Your answer should be every line of the records that contains the word "agent".

#### INPUT DATA ####

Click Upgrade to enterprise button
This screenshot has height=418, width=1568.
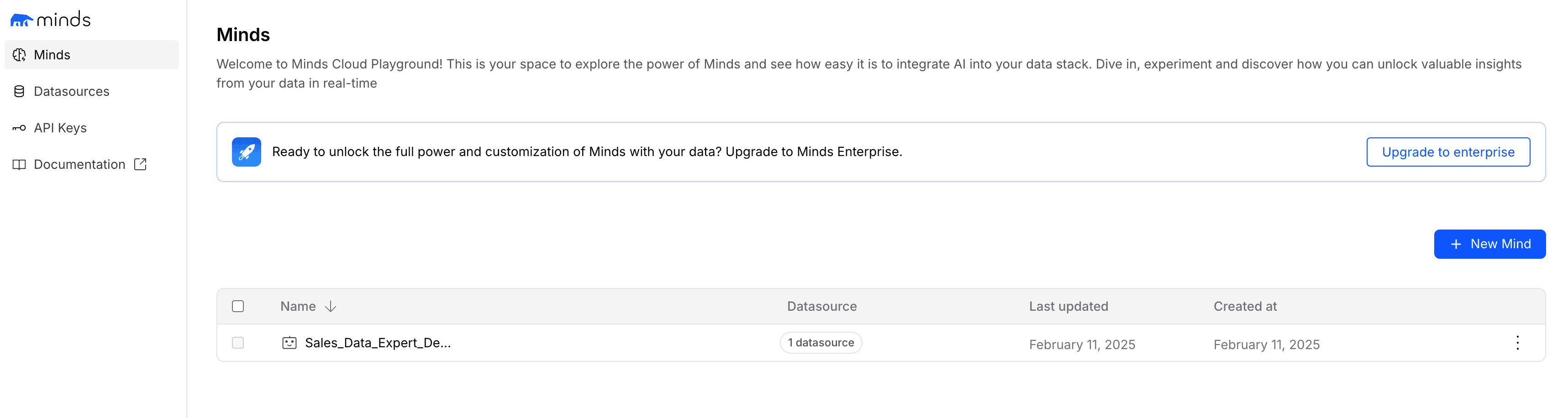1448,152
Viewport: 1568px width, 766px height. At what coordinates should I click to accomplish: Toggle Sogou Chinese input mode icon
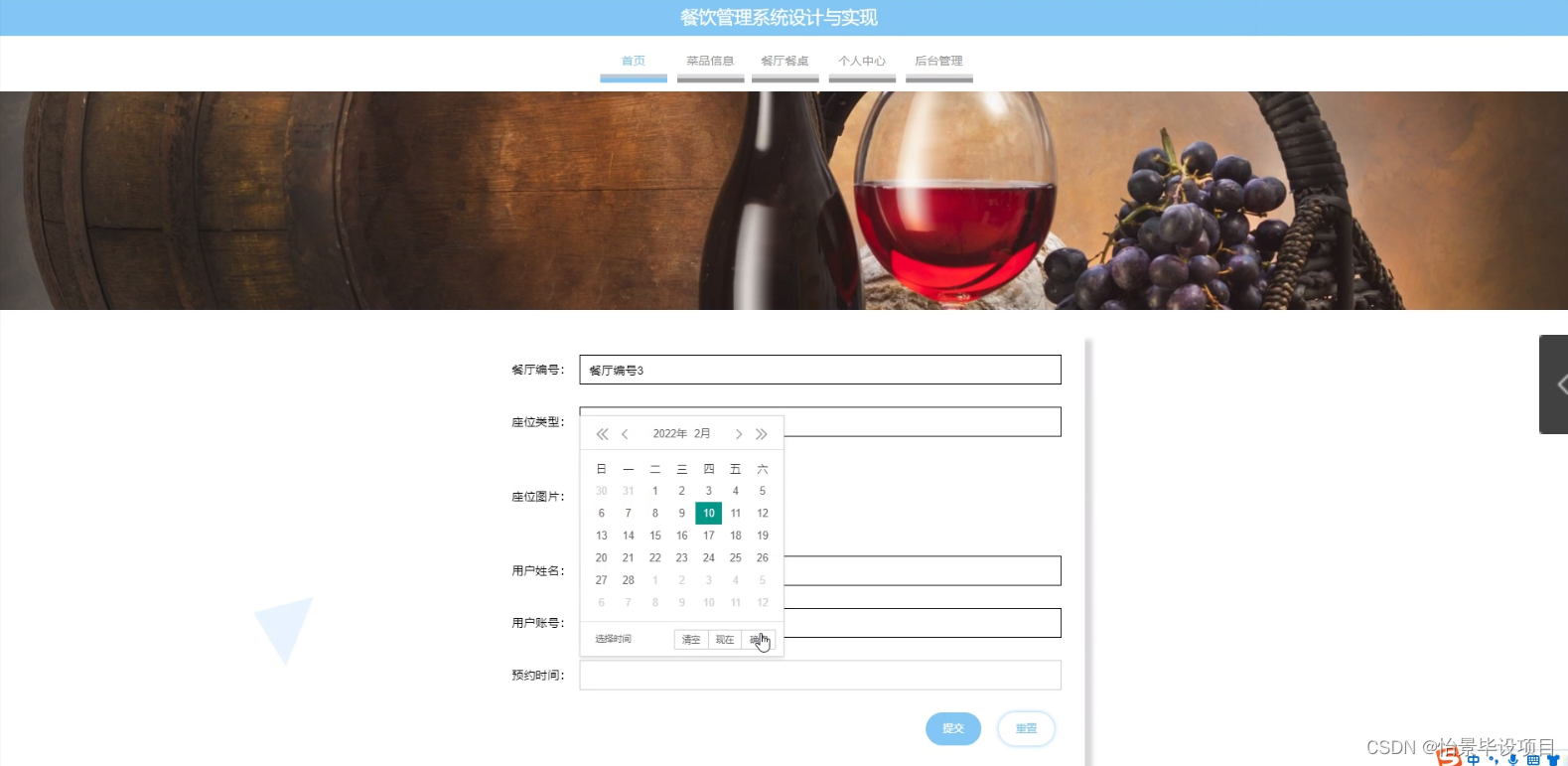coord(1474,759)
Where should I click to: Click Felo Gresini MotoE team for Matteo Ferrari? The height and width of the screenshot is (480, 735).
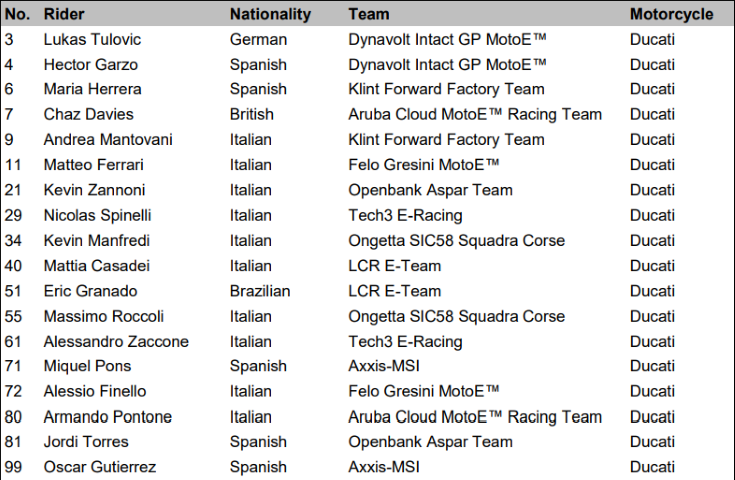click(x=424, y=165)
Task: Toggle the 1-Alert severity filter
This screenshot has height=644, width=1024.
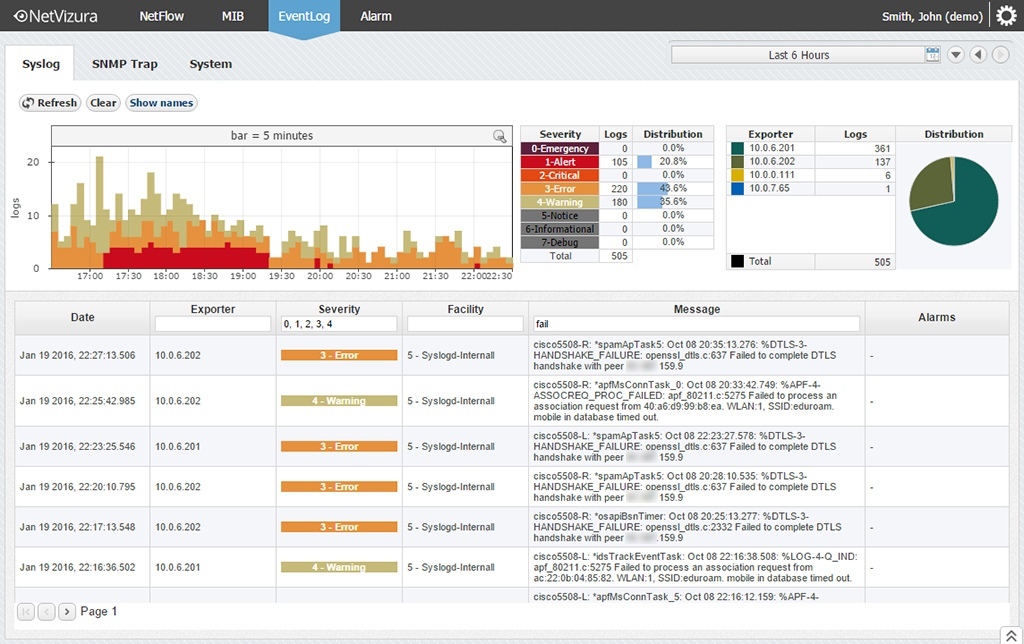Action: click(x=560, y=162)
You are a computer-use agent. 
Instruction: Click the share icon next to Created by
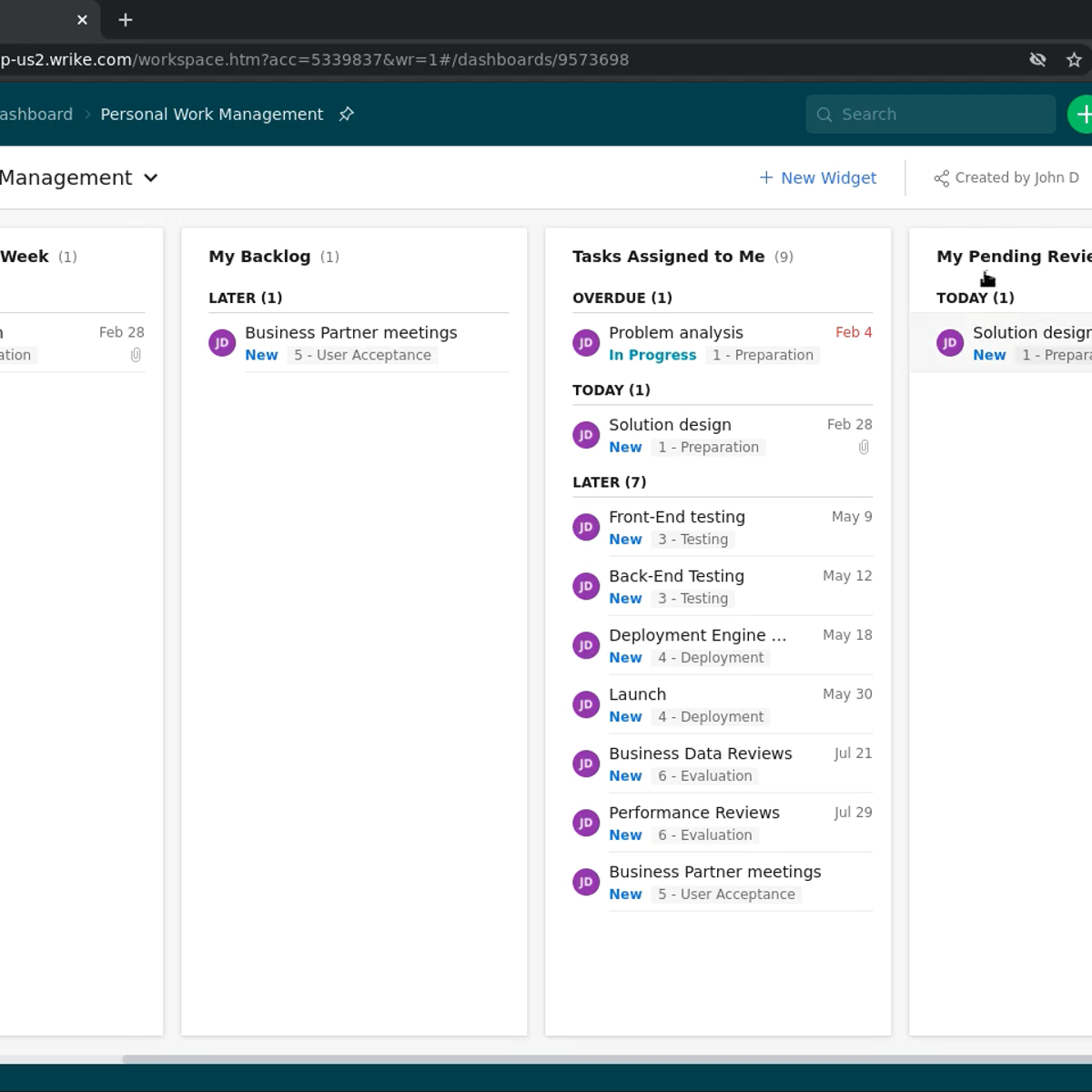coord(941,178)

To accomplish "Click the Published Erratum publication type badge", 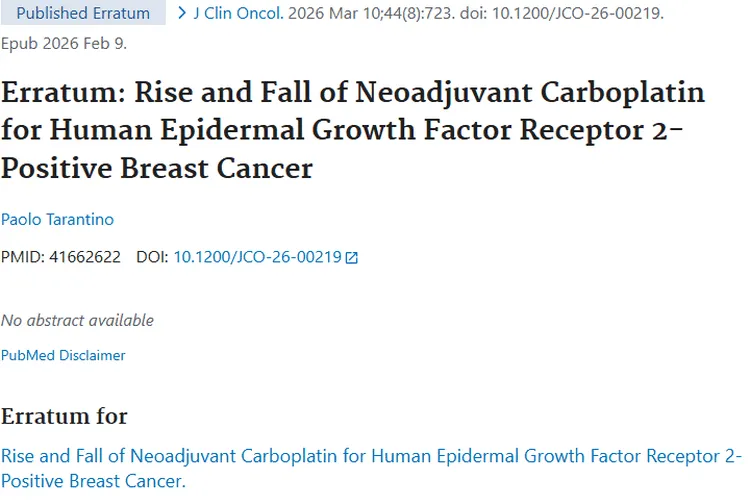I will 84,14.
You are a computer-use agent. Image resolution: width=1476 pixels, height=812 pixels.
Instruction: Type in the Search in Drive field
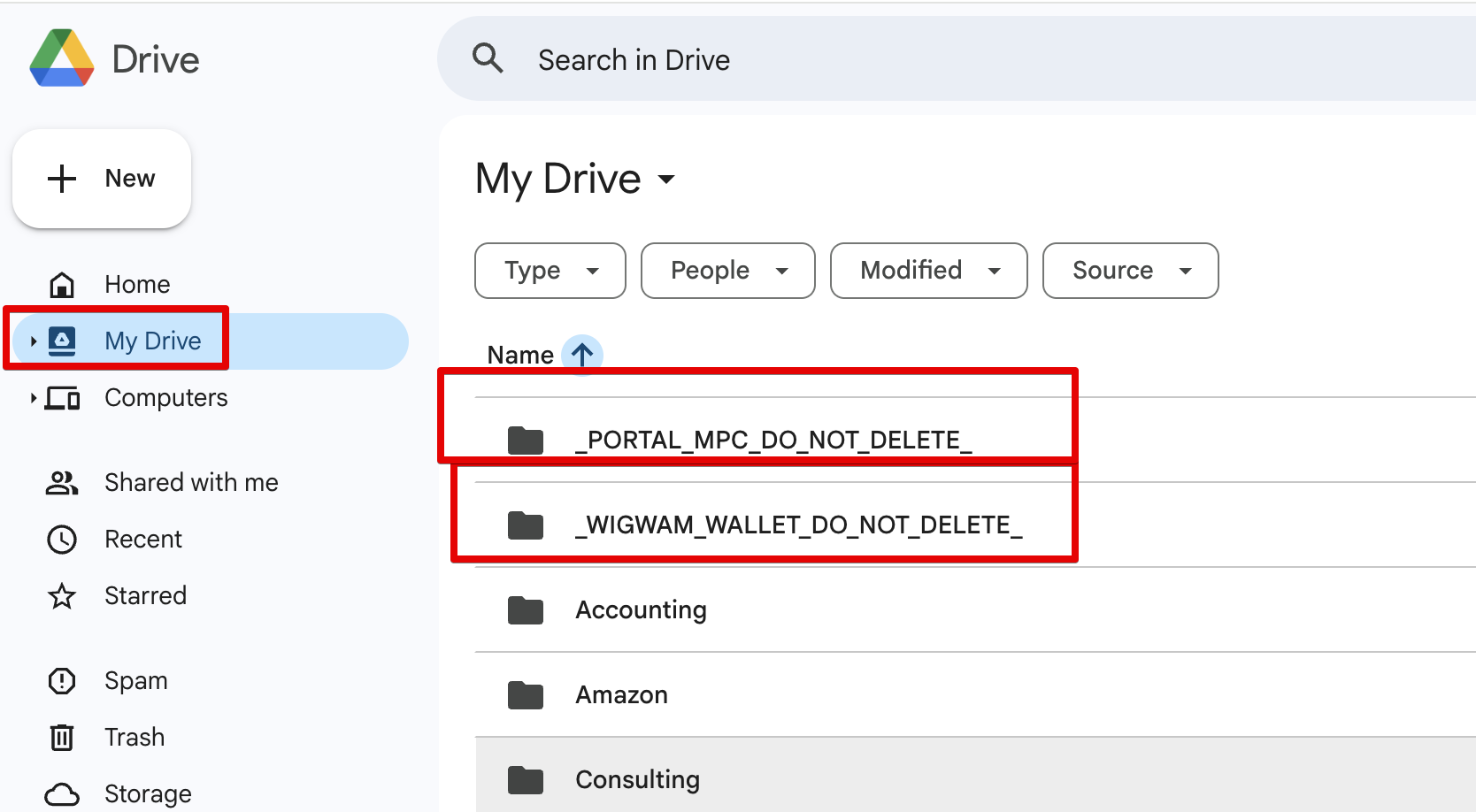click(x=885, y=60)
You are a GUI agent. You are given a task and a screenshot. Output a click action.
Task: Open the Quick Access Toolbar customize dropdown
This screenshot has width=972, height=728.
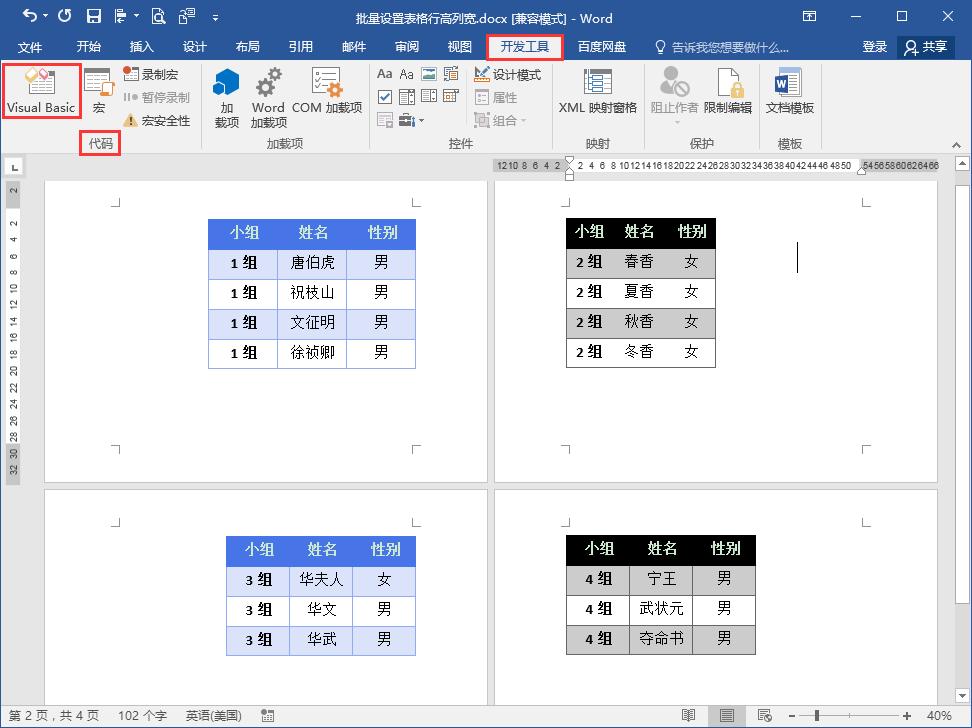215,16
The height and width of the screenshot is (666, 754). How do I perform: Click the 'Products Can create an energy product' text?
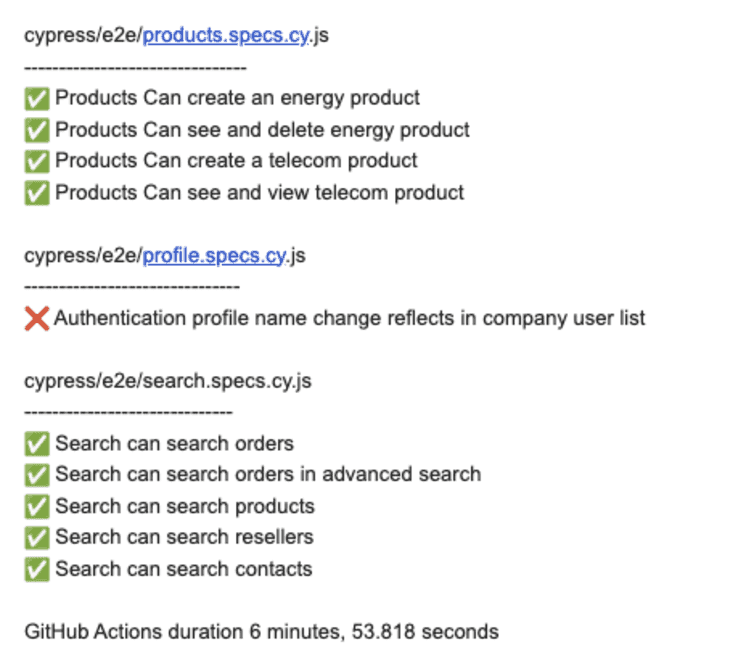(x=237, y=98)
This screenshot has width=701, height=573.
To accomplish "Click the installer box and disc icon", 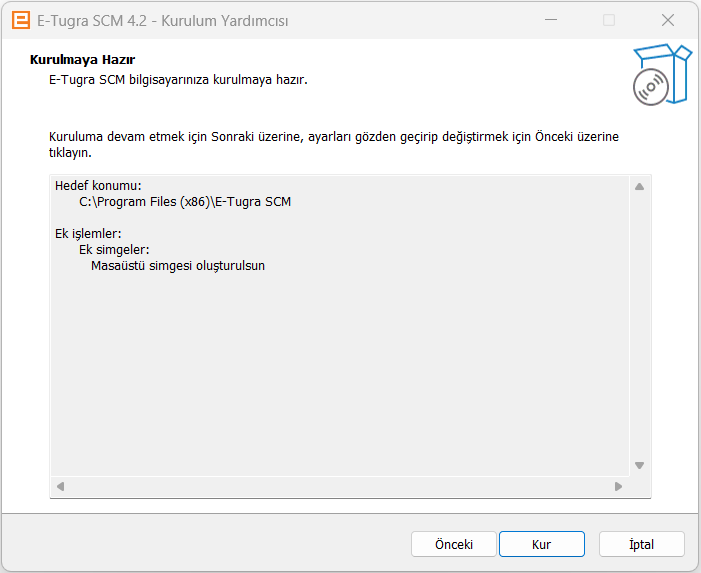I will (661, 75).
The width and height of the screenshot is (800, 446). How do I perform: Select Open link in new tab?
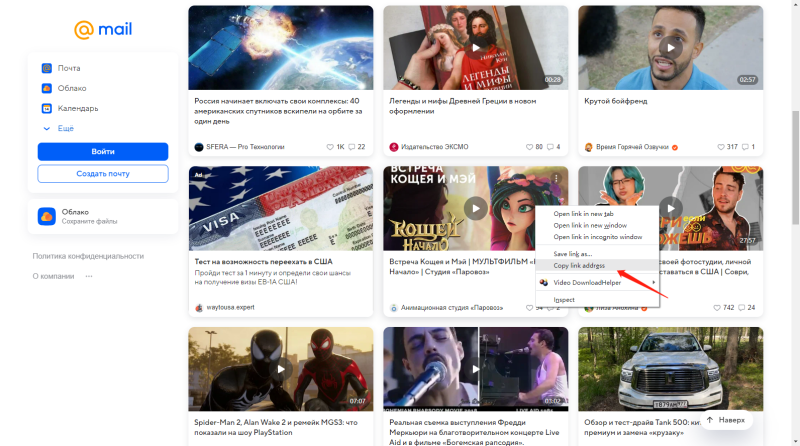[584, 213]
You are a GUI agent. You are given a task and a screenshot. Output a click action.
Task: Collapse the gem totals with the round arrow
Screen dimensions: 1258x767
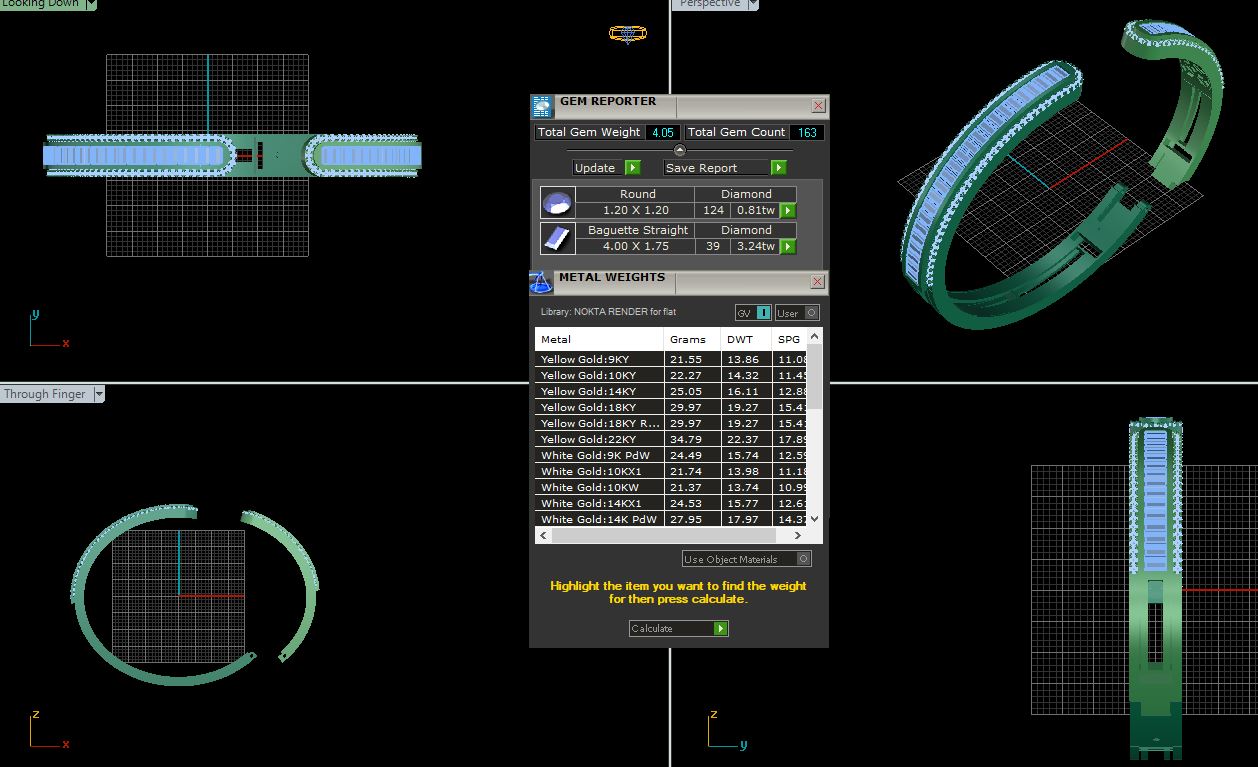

####

ANSWER SPACE:
You are a computer-use agent. 
You are a computer-use agent. Image resolution: width=1476 pixels, height=812 pixels.
You are a GUI agent. You are given a task and a screenshot. Output a click action.
You are a GUI agent. You are given a task and a screenshot. Output a click action.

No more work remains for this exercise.